Tra le squadre più sorprendenti del girone H di Seconda Categoria c’è senza dubbio il Monteprandone. Dopo un avvio complicato nelle prime sette giornate, la formazione rossoblù ha cambiato marcia in modo deciso, centrando una straordinaria serie positiva: dieci partite consecutive con ben ventisei punti conquistati e un meritato terzo posto in classifica, a sole cinque lunghezze dalla vetta. A raccontare il momento della squadra sulle colonne del Corriere Adriatico è il direttore sportivo Carlo Cataldi.
Direttore, un periodo davvero positivo…
«Sicuramente sì. Il cambio in panchina con l’arrivo dei fratelli Cori, insieme allo staff tecnico rimasto dopo la separazione con mister Guidotti, ha portato entusiasmo e fiducia. I giocatori hanno ritrovato serenità e sono riusciti ad esprimersi al meglio. Da quando sono arrivati abbiamo ottenuto ventisei punti su trenta, un bottino importante, giocando spesso anche un calcio piacevole».

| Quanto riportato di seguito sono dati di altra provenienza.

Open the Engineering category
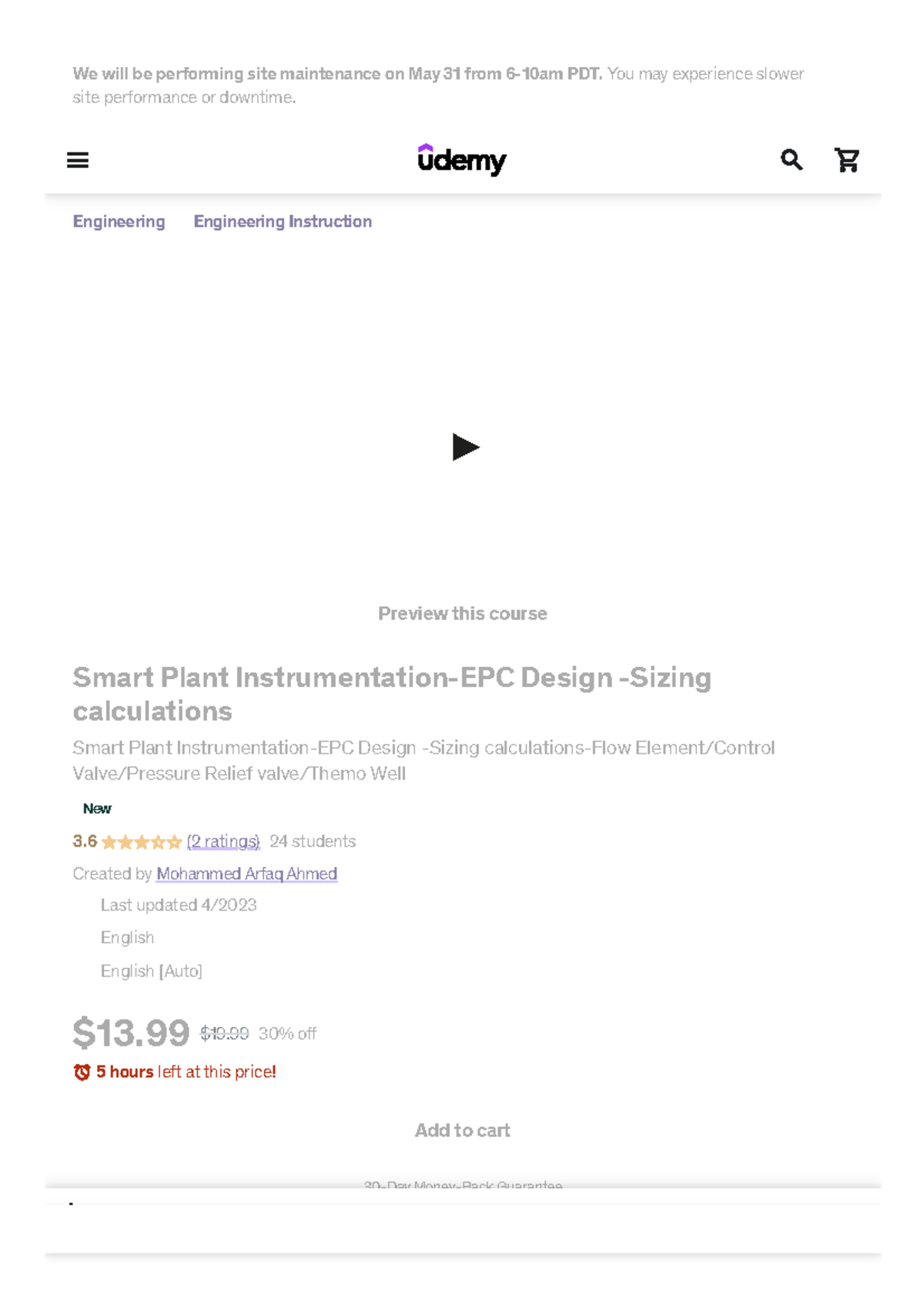Viewport: 924px width, 1308px height. coord(118,221)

Quali erano gli obiettivi iniziali e come è nata questa squadra?
«Sul mercato ci eravamo posti un traguardo chiaro: costruire un gruppo per una salvezza tranquilla. Siamo una realtà piccola, con risorse limitate, e ci siamo trovati a competere con società molto più attrezzate. Abbiamo lavorato con attenzione, puntando prima sugli uomini e poi sui calciatori. Ora possiamo affrontare il ritorno con maggiore tranquillità, senza pressioni, ma con la voglia di divertirci e continuare a vincere grazie al lavoro e all’impegno di tutti».
Come vede la corsa al titolo e ai playoff?
«La Vis Stella è davanti di cinque punti, ma il campionato resta apertissimo. Ci sono almeno sette o otto squadre che, per investimenti e nomi, sono costruite per stare in alto. Credo che la lotta per il primo posto e per i playoff durerà fino all’ultima giornata».
Il Monteprandone è una società basata sulla passione…
«Più che una piccola società, siamo una grande famiglia. Quest’estate abbiamo ampliato la base dirigenziale con l’ingresso di ex giocatori legati ai nostri colori e di persone che vogliono bene al nostro ambiente. Stiamo lavorando per migliorare le strutture, compatibilmente con le nostre possibilità, in collaborazione con il Comune che ci sostiene da anni. E soprattutto vogliamo mantenere le promesse fatte al nostro vice presidente Peppe Bincucci, che ci ha lasciato due anni fa: speriamo sia orgoglioso di noi».